Mapeamento de pontos de medição de espessura em um trocador de calor

Com outro contratante, o funcionário da manutenção questionou se era ela mesmo que iria fazer a inspeção na caldeira e comentou com o colega: “Nossa, mas será que ela é maior de idade?”. No fim, ele pediu desculpas e disse: “Não é que a ‘bebezinha’ sabe o que está fazendo. Bom trabalho”. Juliana nem liga mais para os olhares. Segundo ela, onde chega é sempre a mesma coisa. Todos ficam surpresos e curiosos, o que não deixa de ser uma forma de preconceito velado.

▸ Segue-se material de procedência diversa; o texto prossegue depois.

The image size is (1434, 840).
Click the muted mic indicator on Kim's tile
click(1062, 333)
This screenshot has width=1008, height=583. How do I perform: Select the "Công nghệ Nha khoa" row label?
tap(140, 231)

No entanto, algumas reações são boas. Ela se lembra de um episódio em que chegou

para prestar o serviço e o encarregado foi muito simpático dizendo: “Apareceu a única flor que enfeita meu contêiner”. Em outro serviço, ela estava concentrada trabalhando e, quando se deu conta, os colegas do departamento de segurança do trabalho tinham armado uma mesa com café, bolachas e chocolates. Para uma equipe formada só por homens, certamente eles não fariam algo assim. Mas quando a discriminação envolve chocolate, muito chocolate, as mulheres até que a consideram perdoável (pra a não dizer saborosa).